Minority stress is an easy blanket explanation, but that doesn’t make it scientifically sound, Biggs said.

“It’s completely circular, because there’s no measure of minority stress. It’s just used as an explanation for when people have other problems,” Biggs said. “It’s not a very good analysis, because we know that the variation in psychiatric problems, even self-reported problems, doesn’t accord. There are big disparities that cannot be explained by minority stress.”

As for the particular merits of the Finnish study, according to Biggs, it uses real data on individuals seeking psychiatric treatment. The U.S. transgender survey, which Turban has repeatedly used for analysis, is based on self-reported entries from the trans community.

“The Finnish study is definitely the best thing that’s been published in transgender medicine, because they’ve got objective data on the entire population with no sampling problems, no online surveys,” Biggs said. “Turban should be thinking much harder about how to do good research in America rather than coming up with these absurd criticisms.”

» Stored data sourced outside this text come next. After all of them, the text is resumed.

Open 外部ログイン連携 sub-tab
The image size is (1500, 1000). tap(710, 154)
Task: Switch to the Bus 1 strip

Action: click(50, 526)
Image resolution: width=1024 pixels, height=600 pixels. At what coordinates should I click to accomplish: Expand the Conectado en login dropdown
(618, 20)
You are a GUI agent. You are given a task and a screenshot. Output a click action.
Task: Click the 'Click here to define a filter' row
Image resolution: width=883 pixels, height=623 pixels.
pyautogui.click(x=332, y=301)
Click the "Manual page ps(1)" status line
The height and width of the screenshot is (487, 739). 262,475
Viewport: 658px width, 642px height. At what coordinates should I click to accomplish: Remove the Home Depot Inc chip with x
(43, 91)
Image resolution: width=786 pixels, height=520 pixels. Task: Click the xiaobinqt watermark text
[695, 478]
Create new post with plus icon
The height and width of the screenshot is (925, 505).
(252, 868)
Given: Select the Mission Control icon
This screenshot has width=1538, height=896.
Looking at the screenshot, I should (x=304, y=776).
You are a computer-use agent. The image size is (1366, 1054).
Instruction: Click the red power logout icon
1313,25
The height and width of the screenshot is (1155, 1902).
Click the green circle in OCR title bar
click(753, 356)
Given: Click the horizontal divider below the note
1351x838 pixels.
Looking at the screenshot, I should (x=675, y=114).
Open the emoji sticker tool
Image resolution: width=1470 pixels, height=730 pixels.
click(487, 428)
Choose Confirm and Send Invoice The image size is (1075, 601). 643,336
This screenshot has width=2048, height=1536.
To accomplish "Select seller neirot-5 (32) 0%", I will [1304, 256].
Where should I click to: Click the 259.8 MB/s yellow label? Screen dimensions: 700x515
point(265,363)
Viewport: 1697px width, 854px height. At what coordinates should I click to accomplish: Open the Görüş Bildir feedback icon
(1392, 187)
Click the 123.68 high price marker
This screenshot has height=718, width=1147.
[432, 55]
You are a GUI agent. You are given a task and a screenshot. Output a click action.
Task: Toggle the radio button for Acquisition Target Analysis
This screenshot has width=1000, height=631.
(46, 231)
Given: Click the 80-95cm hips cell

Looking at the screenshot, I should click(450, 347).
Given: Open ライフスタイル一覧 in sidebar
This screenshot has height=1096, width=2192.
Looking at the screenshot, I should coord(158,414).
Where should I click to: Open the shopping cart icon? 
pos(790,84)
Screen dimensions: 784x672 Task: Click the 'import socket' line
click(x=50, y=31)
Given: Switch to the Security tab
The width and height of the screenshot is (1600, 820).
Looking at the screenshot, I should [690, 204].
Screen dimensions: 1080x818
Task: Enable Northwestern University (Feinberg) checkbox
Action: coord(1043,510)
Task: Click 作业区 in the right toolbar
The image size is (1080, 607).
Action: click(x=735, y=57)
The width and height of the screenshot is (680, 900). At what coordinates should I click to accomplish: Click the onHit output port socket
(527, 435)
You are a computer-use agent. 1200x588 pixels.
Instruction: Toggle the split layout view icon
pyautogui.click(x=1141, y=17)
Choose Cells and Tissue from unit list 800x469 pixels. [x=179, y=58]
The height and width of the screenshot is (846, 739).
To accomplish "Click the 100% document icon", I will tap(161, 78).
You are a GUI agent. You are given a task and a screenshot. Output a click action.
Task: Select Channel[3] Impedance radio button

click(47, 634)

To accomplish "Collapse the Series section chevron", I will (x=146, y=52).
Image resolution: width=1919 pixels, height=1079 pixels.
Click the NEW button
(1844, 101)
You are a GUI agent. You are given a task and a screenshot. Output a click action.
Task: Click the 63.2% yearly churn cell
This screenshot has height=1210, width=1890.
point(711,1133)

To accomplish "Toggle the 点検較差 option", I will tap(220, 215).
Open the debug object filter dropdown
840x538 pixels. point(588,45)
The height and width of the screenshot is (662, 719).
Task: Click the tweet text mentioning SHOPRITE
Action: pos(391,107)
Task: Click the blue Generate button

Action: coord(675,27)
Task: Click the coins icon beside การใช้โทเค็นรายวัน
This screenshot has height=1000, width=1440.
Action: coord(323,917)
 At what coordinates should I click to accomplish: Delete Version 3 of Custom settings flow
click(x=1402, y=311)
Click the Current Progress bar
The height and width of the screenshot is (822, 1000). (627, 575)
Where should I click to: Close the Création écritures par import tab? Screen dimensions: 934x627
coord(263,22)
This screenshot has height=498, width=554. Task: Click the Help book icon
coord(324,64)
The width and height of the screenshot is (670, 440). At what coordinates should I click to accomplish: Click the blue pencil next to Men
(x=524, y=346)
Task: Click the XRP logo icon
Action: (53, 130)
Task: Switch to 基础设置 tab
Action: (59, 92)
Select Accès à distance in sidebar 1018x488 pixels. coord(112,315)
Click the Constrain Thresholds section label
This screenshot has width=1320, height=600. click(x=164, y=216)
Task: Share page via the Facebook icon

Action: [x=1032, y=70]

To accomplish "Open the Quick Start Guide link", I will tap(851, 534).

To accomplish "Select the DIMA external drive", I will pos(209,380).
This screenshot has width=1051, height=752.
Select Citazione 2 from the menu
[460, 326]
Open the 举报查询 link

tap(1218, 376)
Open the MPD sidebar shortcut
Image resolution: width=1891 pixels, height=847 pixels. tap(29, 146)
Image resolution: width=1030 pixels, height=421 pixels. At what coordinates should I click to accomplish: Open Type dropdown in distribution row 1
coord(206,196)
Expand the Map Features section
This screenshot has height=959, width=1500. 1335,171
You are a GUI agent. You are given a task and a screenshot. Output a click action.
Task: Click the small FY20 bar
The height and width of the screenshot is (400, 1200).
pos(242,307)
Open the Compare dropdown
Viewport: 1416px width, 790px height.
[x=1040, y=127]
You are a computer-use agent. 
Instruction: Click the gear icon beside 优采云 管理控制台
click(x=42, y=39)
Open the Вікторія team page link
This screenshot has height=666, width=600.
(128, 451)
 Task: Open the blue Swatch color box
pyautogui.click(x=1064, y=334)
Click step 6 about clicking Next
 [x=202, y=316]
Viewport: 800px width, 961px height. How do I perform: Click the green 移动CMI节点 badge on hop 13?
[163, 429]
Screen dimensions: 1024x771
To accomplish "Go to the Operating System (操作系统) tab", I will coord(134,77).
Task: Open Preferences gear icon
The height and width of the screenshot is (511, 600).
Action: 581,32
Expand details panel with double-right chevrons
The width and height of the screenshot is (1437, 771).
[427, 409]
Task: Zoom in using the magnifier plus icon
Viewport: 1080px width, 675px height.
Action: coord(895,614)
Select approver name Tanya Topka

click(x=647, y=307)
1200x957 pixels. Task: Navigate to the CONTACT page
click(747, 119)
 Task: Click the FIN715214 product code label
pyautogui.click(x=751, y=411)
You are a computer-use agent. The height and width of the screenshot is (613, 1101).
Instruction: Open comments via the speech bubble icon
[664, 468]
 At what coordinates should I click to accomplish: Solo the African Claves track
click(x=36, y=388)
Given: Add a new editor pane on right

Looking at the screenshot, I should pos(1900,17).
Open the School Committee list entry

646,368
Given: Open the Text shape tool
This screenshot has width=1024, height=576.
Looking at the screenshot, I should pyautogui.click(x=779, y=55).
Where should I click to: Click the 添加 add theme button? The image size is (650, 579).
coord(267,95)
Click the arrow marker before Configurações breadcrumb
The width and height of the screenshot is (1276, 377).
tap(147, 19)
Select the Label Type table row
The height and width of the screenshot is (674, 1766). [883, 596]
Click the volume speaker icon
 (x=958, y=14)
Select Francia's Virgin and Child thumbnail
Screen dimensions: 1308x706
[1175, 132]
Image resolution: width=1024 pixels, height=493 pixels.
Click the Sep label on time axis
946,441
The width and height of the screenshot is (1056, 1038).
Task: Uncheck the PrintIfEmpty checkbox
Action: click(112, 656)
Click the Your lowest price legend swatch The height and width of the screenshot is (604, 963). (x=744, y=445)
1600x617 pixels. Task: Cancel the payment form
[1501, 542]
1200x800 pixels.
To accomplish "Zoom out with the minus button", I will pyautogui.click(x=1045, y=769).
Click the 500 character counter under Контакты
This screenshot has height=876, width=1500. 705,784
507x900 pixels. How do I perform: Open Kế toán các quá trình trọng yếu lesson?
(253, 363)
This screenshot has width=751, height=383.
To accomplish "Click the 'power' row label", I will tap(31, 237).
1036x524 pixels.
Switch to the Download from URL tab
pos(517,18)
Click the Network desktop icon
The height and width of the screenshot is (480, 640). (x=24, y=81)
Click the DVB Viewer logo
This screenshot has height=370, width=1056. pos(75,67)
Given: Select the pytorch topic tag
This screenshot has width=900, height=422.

Turban did not immediately respond to request for comment.

Biggs did acknowledge that there are some limitations in the Finnish study, such as its failure to adjust for how long a patient had been in the study.

“If you’d only been in the study for one year, . . . going to a psychiatrist five times is actually much worse than if you’d been in the study for 15 years and you’d gone 15 times to a psychiatrist,” Biggs said. “That’s much less a level of comorbidity. They didn’t adjust for the duration of the time.”

But the scientists’ decision to exclude that information might have been due to confidentiality constraints, not a conscious choice, Biggs said.

Ultimately, the Finnish study provides the best evidence yet that the popular gender-activist narrative is oversimplified, potentially dangerously so.